**WORK TASK**.
Your output should be exactly the lines from the one containing "Appartamenti (71, 1701)" through the final line of the records, both included, with every picture left out.

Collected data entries
============

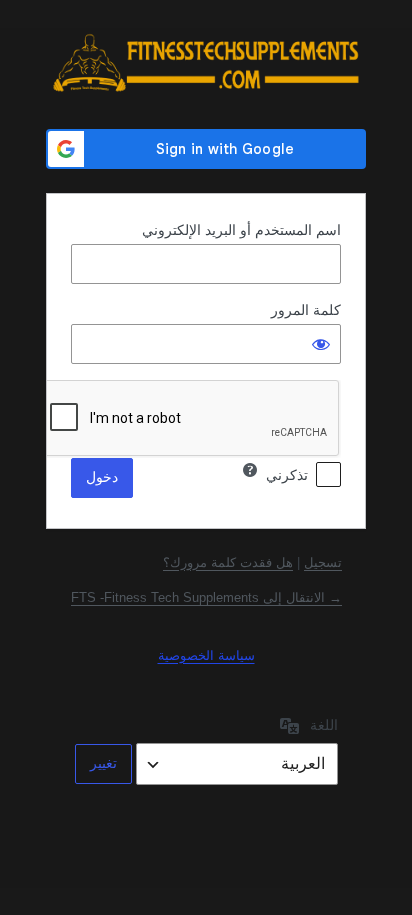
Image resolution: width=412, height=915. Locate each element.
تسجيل (323, 562)
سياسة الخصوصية (206, 655)
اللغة (324, 725)
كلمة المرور (306, 310)
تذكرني (287, 475)
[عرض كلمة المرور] (321, 344)
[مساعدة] (250, 470)
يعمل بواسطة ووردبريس (206, 63)
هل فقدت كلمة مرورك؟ (228, 562)
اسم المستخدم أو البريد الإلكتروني (241, 230)
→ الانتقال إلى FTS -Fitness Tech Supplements (206, 597)
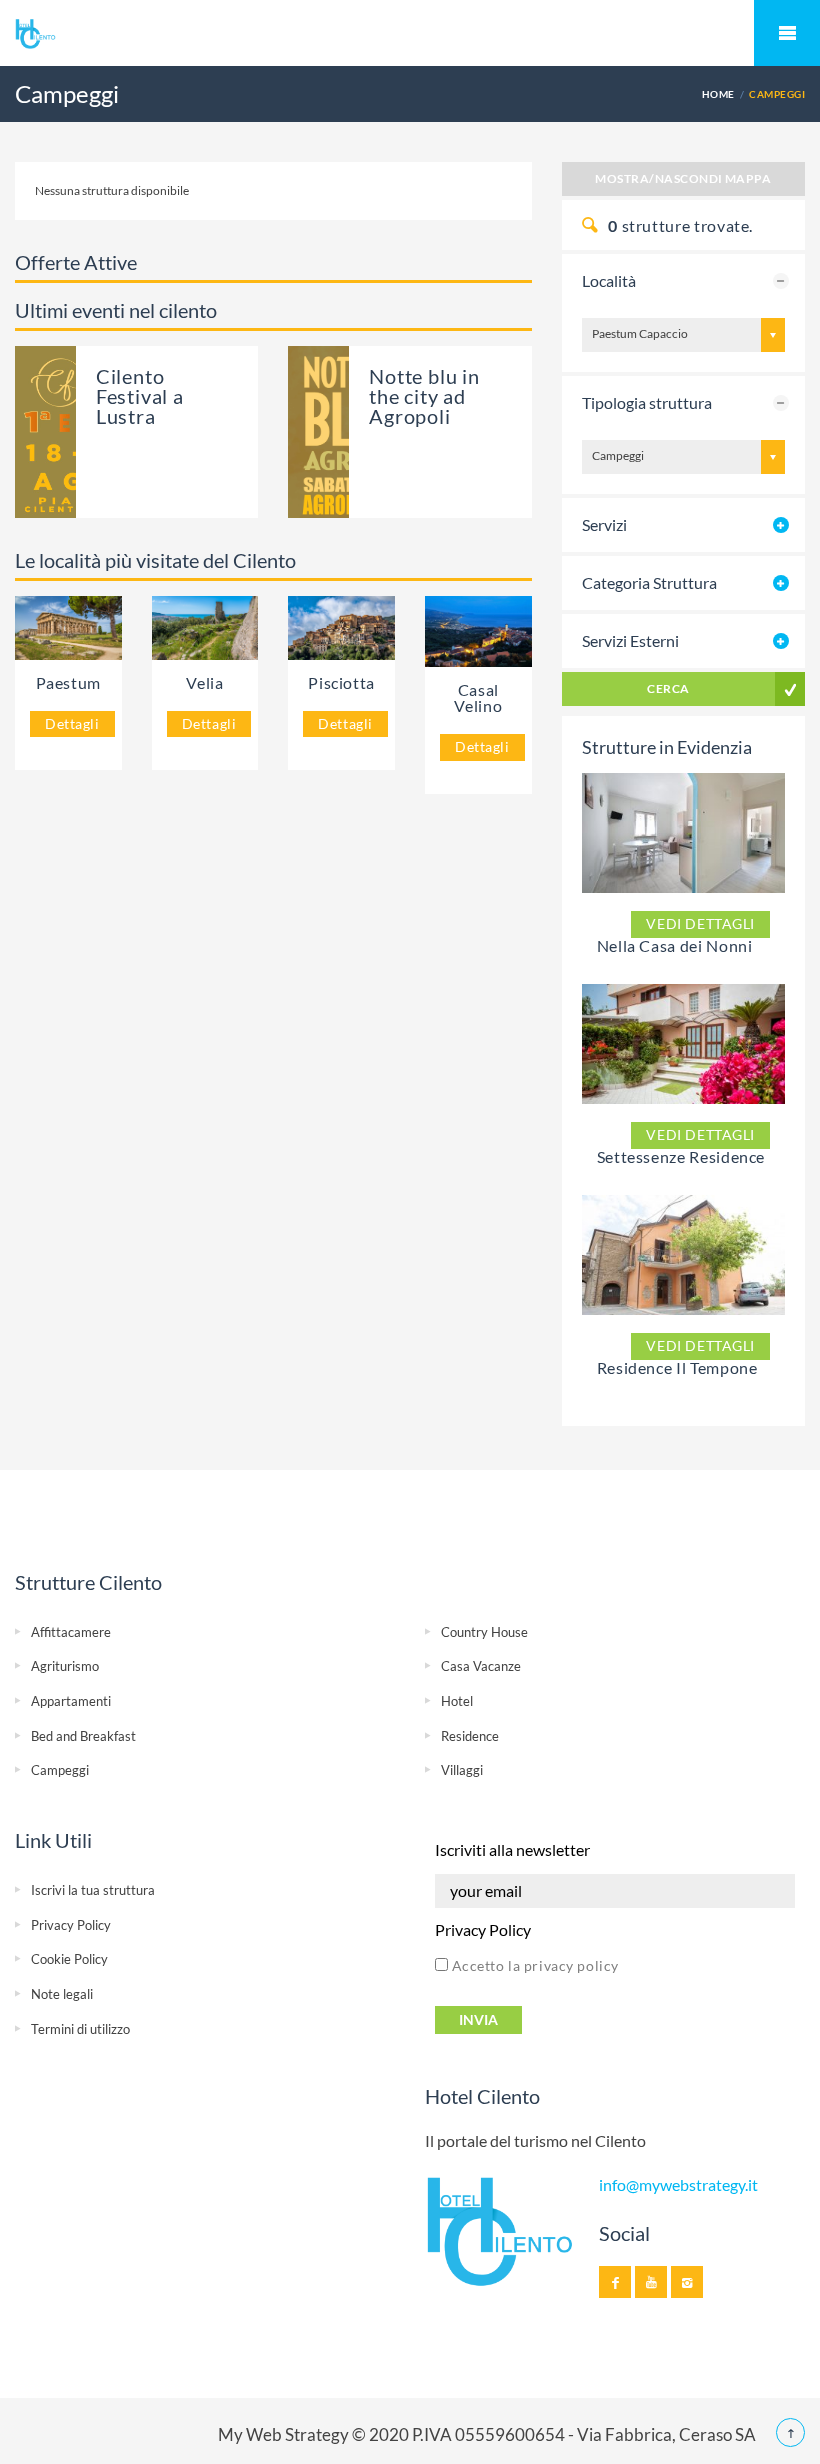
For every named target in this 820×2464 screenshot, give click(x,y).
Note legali (62, 1994)
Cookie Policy (69, 1959)
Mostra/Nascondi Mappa (683, 178)
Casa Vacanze (481, 1666)
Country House (484, 1632)
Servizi (604, 524)
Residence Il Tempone (677, 1367)
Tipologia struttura (647, 402)
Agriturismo (65, 1666)
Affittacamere (71, 1632)
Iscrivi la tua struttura (93, 1890)
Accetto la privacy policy (533, 1965)
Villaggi (462, 1770)
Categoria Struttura (649, 582)
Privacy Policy (71, 1925)
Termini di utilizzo (80, 2029)
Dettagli (72, 723)
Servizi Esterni (630, 640)
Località (609, 280)
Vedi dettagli (700, 923)
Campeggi (60, 1770)
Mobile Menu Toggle (787, 33)
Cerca (668, 688)
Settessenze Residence (681, 1156)
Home (718, 94)
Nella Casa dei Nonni (675, 945)
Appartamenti (71, 1701)
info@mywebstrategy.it (678, 2185)
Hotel (457, 1701)
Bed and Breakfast (83, 1736)
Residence (470, 1736)
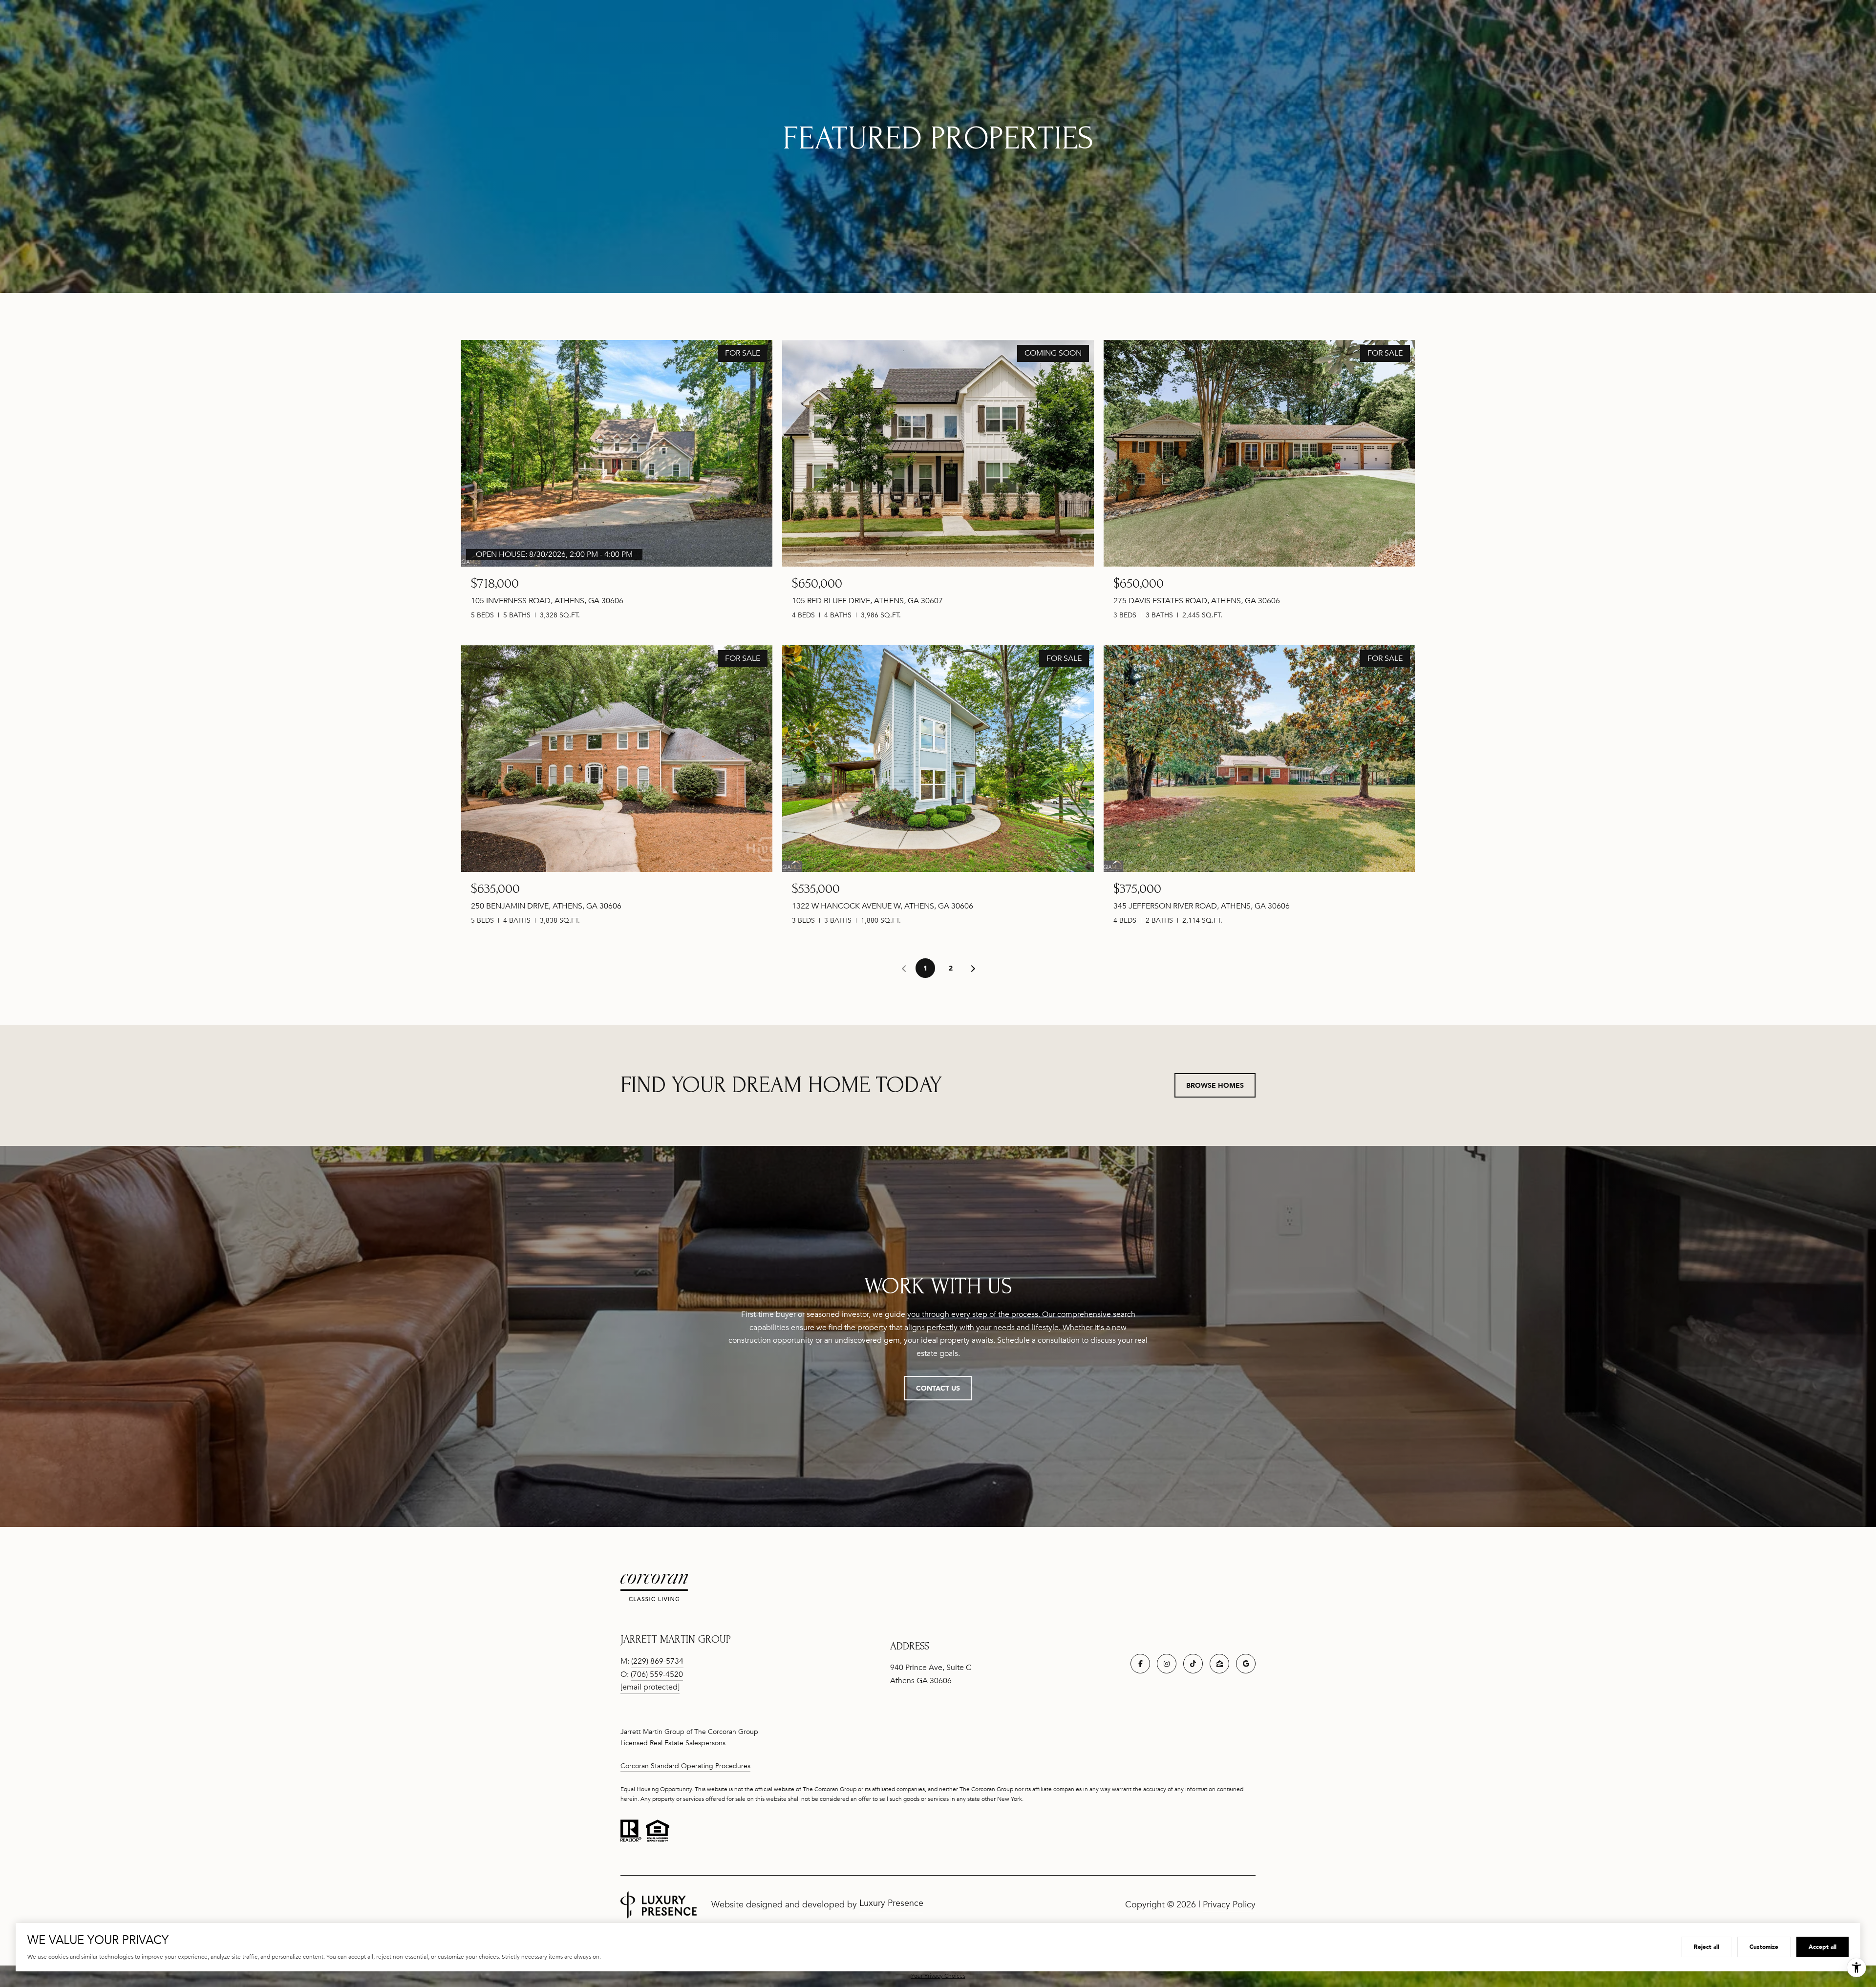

============

**RESULT FOR THIS EXERCISE**.
Appartamenti (71, 1701)
info@mywebstrategy.it (678, 2185)
Hotel (457, 1701)
Bed and Breakfast (83, 1736)
Residence (470, 1736)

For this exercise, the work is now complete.